以下是完整的代码 - 非常感谢任何帮助 - 谢谢。 Areej

import math
from PIL import Image 
import numpy as np
from decimal import Decimal
import scipy as sp
from scipy import interpolate
from scitools.std import ndgrid
from scipy import ogrid, sin, mgrid, ndimage, array


def ldimage():
    #load image
    global im
    im = Image.open("/home/areej/Desktop/mandril_color.tif") 

def analyzeCA(mode, im):
    n_regions = 10;
    reg_size = [300, 300];
    overlap = 0.5;


    levels = 9;
    steps = 2;
    edge_width = 10;
    hist_sz = 128;

   # alpha_1 and alpha_2 are assumed to be between these values
    w_data = [0.9985, 1.0015];

    reg_list=[]

   #creating an array of pixels so that we can access them
    pix=im.load()

#
#Analyze full image

    if mode=='full':
        print "Doing a full analysis"
        # mx_shift is the third argument in 'full' mode
        mx_shift = n_regions;
            # [ydim,xdim,zdim]= size(im);
        ydim=im.size[0]
        xdim=im.size[1]
        zdim=3

        print "Image dimensions: [ydim, xdim, zdim]= "+str([ydim,xdim,zdim])

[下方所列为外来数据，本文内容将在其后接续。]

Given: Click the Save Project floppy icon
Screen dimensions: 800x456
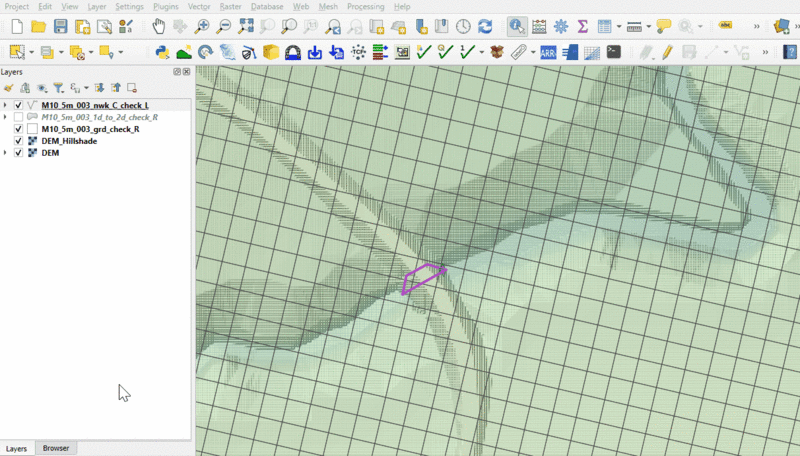Looking at the screenshot, I should [x=61, y=26].
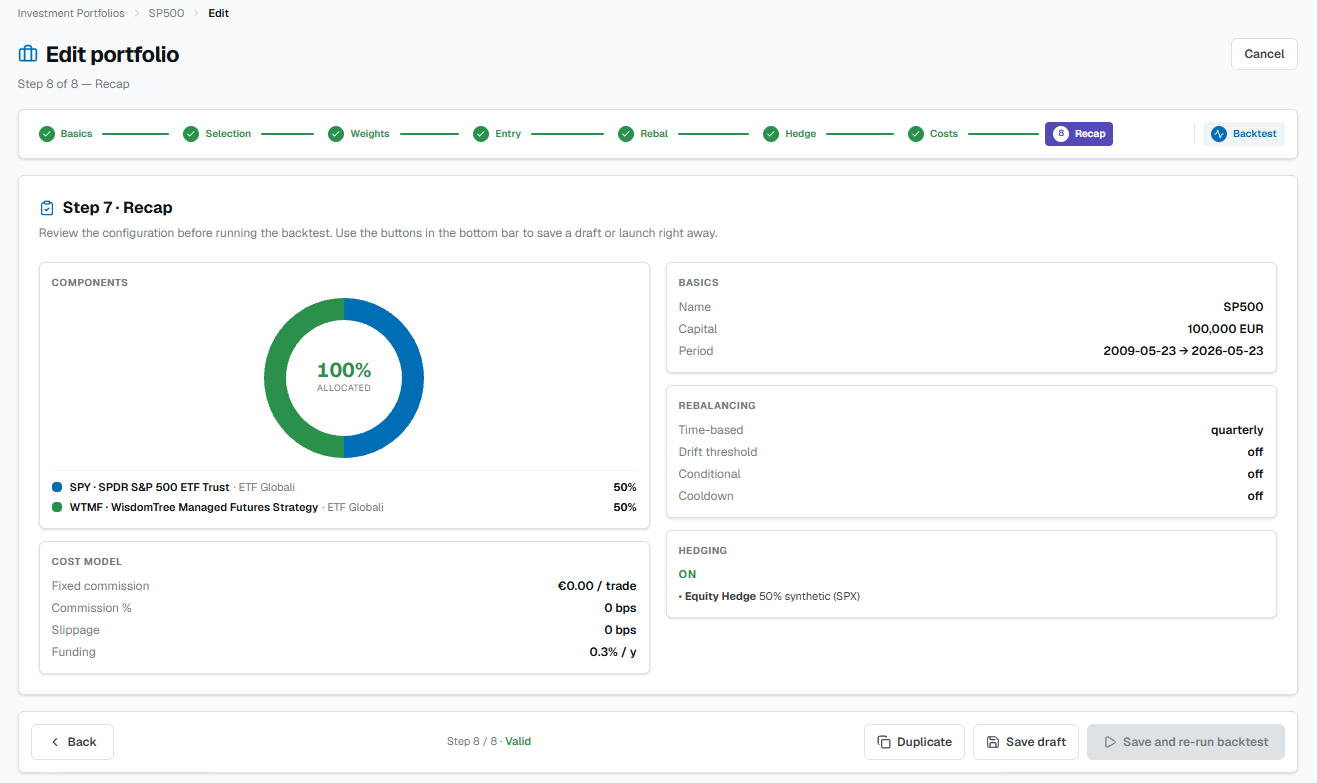
Task: Open Investment Portfolios breadcrumb link
Action: [71, 13]
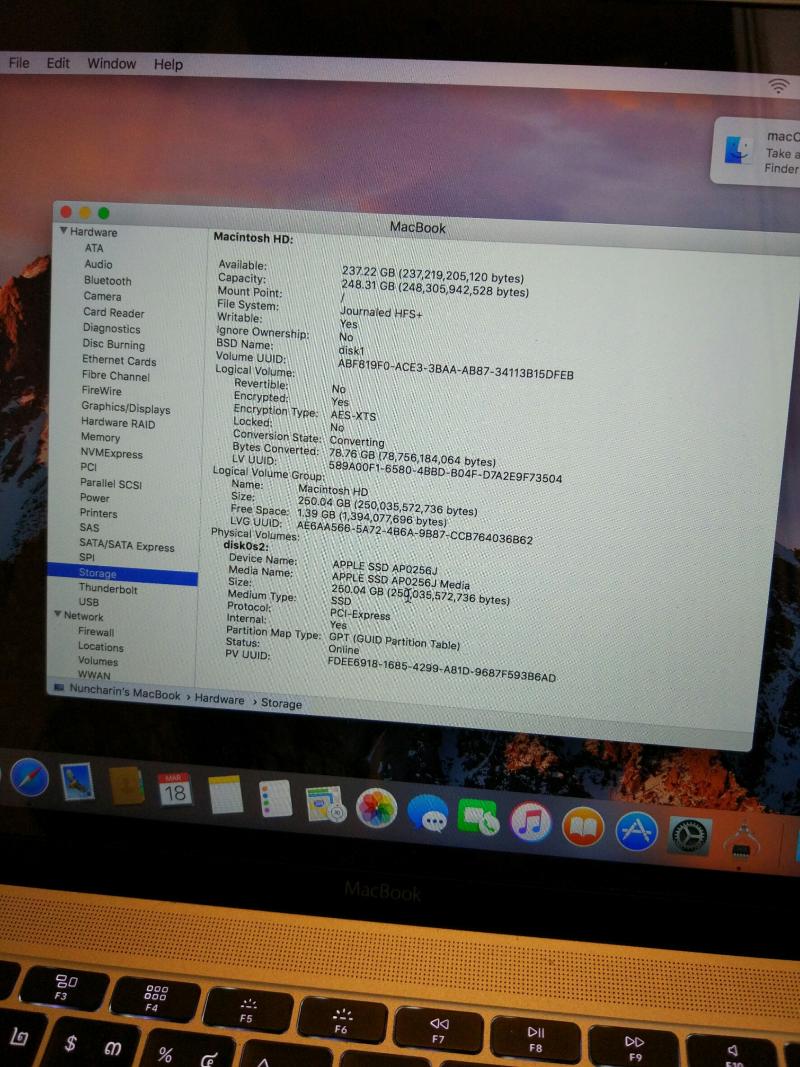
Task: Select Graphics/Displays in the sidebar
Action: tap(125, 408)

        global alpha_mx, alpha_mn
        alpha_mx = 1 + 4*mx_shift / math.sqrt( xdim*xdim + ydim*ydim );
        alpha_mn = 1.0/alpha_mx;

        print "alpha_mx= "+str(alpha_mx)
        print "alpha_mn= "+str(alpha_mn)
        #recompute alpha_1 and alpha_2 to be between
        #these new values
        w_data = [alpha_mn, alpha_mx];
        ew = edge_width;

        #take the image minus a ew-wide edge
        roi = [ew+1, xdim-ew, ew+1, ydim-ew];

        print "edge_width= "+str(ew)
        print "roi= "+str(roi)

        #Analyze blue to green chromatic aberration
        bg_params = parameterSearch( im, [3, 2], roi, ew, hist_sz, w_data);

        # Analyze red to green chromatic aberration
        rg_params = parameterSearch( im, [1, 2], roi, ew, hist_sz, w_data );
    elif mode=='reg':
      print "we should do a regional analysis here"

    else:
     print "unsupported call"
#def estimateCARegions( im, [3, 2], reg_list, settings ):
def parameterSearch( im, colour_space, roi, ew, hist_sz, w_data):

    #levels is number of iterations 
    levels = 8;
    steps = 2;

    #[ydim,xdim,zdim] = size(im);
    ydim=im.size[0]
    xdim=im.size[1]
    zdim= 3


    x_data = [1, xdim];
    y_data = [1, ydim];

    xlim = x_data;
    ylim = y_data;
    zlim = w_data;

#work out which of height and width is the bigger
    dim = max(xdim,ydim)

    print "The highest dimension is : "+str(dim)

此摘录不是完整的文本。